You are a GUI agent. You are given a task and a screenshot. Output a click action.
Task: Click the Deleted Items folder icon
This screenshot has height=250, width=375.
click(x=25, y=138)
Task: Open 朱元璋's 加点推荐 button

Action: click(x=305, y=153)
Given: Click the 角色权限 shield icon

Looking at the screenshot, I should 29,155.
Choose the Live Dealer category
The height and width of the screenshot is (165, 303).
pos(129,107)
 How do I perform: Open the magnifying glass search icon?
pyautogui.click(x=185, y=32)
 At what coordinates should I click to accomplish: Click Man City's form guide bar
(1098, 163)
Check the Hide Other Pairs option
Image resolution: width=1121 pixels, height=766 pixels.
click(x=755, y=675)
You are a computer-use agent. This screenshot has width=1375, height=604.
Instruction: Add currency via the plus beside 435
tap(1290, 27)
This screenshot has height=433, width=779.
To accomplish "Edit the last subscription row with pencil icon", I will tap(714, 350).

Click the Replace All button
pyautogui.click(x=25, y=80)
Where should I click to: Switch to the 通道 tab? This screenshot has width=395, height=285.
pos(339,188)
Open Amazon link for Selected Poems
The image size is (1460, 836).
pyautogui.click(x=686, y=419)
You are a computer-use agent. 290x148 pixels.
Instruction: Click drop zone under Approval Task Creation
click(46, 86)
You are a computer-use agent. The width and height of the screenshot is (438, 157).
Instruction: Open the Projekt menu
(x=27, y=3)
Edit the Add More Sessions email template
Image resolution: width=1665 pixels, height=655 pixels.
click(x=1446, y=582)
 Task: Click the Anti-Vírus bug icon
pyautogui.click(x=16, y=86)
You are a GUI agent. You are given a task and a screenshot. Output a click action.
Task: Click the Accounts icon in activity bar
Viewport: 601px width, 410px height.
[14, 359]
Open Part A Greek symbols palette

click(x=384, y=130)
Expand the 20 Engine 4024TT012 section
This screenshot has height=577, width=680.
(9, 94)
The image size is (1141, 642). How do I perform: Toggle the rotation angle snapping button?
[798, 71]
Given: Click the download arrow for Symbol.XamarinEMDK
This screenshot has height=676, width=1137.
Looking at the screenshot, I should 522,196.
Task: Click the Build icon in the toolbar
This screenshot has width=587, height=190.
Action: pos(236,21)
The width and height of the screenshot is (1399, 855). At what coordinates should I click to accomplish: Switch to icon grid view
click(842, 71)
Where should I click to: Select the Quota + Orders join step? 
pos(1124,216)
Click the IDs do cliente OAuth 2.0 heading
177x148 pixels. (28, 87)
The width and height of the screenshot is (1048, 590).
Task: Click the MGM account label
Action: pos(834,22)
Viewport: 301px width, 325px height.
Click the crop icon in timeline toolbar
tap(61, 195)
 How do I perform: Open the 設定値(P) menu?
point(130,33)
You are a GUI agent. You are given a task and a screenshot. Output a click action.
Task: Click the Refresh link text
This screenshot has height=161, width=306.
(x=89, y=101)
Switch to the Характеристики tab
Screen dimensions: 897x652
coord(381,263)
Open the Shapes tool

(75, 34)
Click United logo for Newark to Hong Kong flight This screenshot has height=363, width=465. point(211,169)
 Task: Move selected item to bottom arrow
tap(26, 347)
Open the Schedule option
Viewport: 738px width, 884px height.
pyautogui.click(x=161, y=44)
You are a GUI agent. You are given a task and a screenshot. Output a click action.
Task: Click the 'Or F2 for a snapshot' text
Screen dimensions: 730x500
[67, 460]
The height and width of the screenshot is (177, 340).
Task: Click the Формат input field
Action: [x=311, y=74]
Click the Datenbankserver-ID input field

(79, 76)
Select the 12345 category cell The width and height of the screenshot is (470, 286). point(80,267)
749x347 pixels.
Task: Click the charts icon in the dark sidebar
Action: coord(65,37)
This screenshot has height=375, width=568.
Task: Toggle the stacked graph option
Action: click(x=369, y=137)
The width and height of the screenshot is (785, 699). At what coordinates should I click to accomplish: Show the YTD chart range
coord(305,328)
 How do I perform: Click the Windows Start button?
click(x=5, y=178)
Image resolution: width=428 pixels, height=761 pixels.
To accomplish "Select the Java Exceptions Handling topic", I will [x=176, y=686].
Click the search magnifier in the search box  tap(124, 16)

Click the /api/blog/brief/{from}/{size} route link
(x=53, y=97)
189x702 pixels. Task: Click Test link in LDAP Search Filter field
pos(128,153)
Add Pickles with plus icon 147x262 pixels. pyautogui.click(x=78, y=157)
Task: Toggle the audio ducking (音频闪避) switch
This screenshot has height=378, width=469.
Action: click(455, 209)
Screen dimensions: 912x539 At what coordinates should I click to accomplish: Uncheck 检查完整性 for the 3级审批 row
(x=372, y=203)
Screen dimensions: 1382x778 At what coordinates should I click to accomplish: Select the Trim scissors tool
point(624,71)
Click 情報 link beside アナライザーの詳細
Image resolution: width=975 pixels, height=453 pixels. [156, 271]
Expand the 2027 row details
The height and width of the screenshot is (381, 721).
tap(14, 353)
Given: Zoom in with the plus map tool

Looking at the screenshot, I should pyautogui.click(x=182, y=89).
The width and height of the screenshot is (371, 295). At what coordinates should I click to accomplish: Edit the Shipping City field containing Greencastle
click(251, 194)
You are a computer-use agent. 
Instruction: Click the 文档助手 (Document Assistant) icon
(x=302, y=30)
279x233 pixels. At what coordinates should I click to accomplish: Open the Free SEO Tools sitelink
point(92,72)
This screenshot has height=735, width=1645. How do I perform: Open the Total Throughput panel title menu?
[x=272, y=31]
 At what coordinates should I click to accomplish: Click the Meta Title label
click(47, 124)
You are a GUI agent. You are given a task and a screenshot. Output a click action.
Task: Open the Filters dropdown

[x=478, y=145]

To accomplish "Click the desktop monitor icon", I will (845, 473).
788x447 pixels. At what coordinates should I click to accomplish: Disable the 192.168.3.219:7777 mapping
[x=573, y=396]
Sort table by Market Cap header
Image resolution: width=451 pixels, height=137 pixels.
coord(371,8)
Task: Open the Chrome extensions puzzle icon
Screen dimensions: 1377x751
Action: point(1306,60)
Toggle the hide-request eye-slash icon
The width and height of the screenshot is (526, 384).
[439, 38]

- - - - - - -

> [Task details]
Can you copy out all of the entries above, line for line and unchanged?

> [Result for this task]
You are a GUI agent. You are given a task and a screenshot. Output a click action.
Task: Click the Deleted Items folder icon
This screenshot has height=250, width=375.
click(x=25, y=138)
Task: Open 朱元璋's 加点推荐 button

Action: click(x=305, y=153)
Given: Click the 角色权限 shield icon

Looking at the screenshot, I should 29,155.
Choose the Live Dealer category
The height and width of the screenshot is (165, 303).
pos(129,107)
 How do I perform: Open the magnifying glass search icon?
pyautogui.click(x=185, y=32)
 At what coordinates should I click to accomplish: Click Man City's form guide bar
(1098, 163)
Check the Hide Other Pairs option
Image resolution: width=1121 pixels, height=766 pixels.
click(x=755, y=675)
You are a computer-use agent. This screenshot has width=1375, height=604.
Instruction: Add currency via the plus beside 435
tap(1290, 27)
This screenshot has height=433, width=779.
To accomplish "Edit the last subscription row with pencil icon", I will tap(714, 350).

Click the Replace All button
pyautogui.click(x=25, y=80)
Where should I click to: Switch to the 通道 tab? This screenshot has width=395, height=285.
pos(339,188)
Open Amazon link for Selected Poems
The image size is (1460, 836).
pyautogui.click(x=686, y=419)
You are a computer-use agent. 290x148 pixels.
Instruction: Click drop zone under Approval Task Creation
click(46, 86)
You are a computer-use agent. The width and height of the screenshot is (438, 157).
Instruction: Open the Projekt menu
(x=27, y=3)
Edit the Add More Sessions email template
Image resolution: width=1665 pixels, height=655 pixels.
click(x=1446, y=582)
 Task: Click the Anti-Vírus bug icon
pyautogui.click(x=16, y=86)
You are a GUI agent. You are given a task and a screenshot. Output a click action.
Task: Click the Accounts icon in activity bar
Viewport: 601px width, 410px height.
[14, 359]
Open Part A Greek symbols palette

click(x=384, y=130)
Expand the 20 Engine 4024TT012 section
This screenshot has height=577, width=680.
(9, 94)
The image size is (1141, 642). How do I perform: Toggle the rotation angle snapping button?
[798, 71]
Given: Click the download arrow for Symbol.XamarinEMDK
This screenshot has height=676, width=1137.
Looking at the screenshot, I should 522,196.
Task: Click the Build icon in the toolbar
This screenshot has width=587, height=190.
Action: pos(236,21)
The width and height of the screenshot is (1399, 855). At what coordinates should I click to accomplish: Switch to icon grid view
click(842, 71)
Where should I click to: Select the Quota + Orders join step? 
pos(1124,216)
Click the IDs do cliente OAuth 2.0 heading
177x148 pixels. (28, 87)
The width and height of the screenshot is (1048, 590).
Task: Click the MGM account label
Action: pos(834,22)
Viewport: 301px width, 325px height.
Click the crop icon in timeline toolbar
tap(61, 195)
 How do I perform: Open the 設定値(P) menu?
point(130,33)
You are a GUI agent. You are given a task and a screenshot. Output a click action.
Task: Click the Refresh link text
This screenshot has height=161, width=306.
(x=89, y=101)
Switch to the Характеристики tab
Screen dimensions: 897x652
coord(381,263)
Open the Shapes tool

(75, 34)
Click United logo for Newark to Hong Kong flight This screenshot has height=363, width=465. point(211,169)
 Task: Move selected item to bottom arrow
tap(26, 347)
Open the Schedule option
Viewport: 738px width, 884px height.
pyautogui.click(x=161, y=44)
You are a GUI agent. You are given a task and a screenshot. Output a click action.
Task: Click the 'Or F2 for a snapshot' text
Screen dimensions: 730x500
[67, 460]
The height and width of the screenshot is (177, 340).
Task: Click the Формат input field
Action: [x=311, y=74]
Click the Datenbankserver-ID input field

(79, 76)
Select the 12345 category cell The width and height of the screenshot is (470, 286). point(80,267)
749x347 pixels.
Task: Click the charts icon in the dark sidebar
Action: coord(65,37)
This screenshot has height=375, width=568.
Task: Toggle the stacked graph option
Action: click(x=369, y=137)
The width and height of the screenshot is (785, 699). At what coordinates should I click to accomplish: Show the YTD chart range
coord(305,328)
 How do I perform: Click the Windows Start button?
click(x=5, y=178)
Image resolution: width=428 pixels, height=761 pixels.
To accomplish "Select the Java Exceptions Handling topic", I will [x=176, y=686].
Click the search magnifier in the search box  tap(124, 16)

Click the /api/blog/brief/{from}/{size} route link
(x=53, y=97)
189x702 pixels. Task: Click Test link in LDAP Search Filter field
pos(128,153)
Add Pickles with plus icon 147x262 pixels. pyautogui.click(x=78, y=157)
Task: Toggle the audio ducking (音频闪避) switch
This screenshot has height=378, width=469.
Action: click(455, 209)
Screen dimensions: 912x539 At what coordinates should I click to accomplish: Uncheck 检查完整性 for the 3级审批 row
(x=372, y=203)
Screen dimensions: 1382x778 At what coordinates should I click to accomplish: Select the Trim scissors tool
point(624,71)
Click 情報 link beside アナライザーの詳細
Image resolution: width=975 pixels, height=453 pixels. [156, 271]
Expand the 2027 row details
The height and width of the screenshot is (381, 721).
tap(14, 353)
Given: Zoom in with the plus map tool

Looking at the screenshot, I should pyautogui.click(x=182, y=89).
The width and height of the screenshot is (371, 295). At what coordinates should I click to accomplish: Edit the Shipping City field containing Greencastle
click(251, 194)
You are a computer-use agent. 
Instruction: Click the 文档助手 (Document Assistant) icon
(x=302, y=30)
279x233 pixels. At what coordinates should I click to accomplish: Open the Free SEO Tools sitelink
point(92,72)
This screenshot has height=735, width=1645. How do I perform: Open the Total Throughput panel title menu?
[x=272, y=31]
 At what coordinates should I click to accomplish: Click the Meta Title label
click(47, 124)
You are a GUI agent. You are given a task and a screenshot. Output a click action.
Task: Open the Filters dropdown

[x=478, y=145]

To accomplish "Click the desktop monitor icon", I will (845, 473).
788x447 pixels. At what coordinates should I click to accomplish: Disable the 192.168.3.219:7777 mapping
[x=573, y=396]
Sort table by Market Cap header
Image resolution: width=451 pixels, height=137 pixels.
coord(371,8)
Task: Open the Chrome extensions puzzle icon
Screen dimensions: 1377x751
Action: point(1306,60)
Toggle the hide-request eye-slash icon
The width and height of the screenshot is (526, 384).
[439, 38]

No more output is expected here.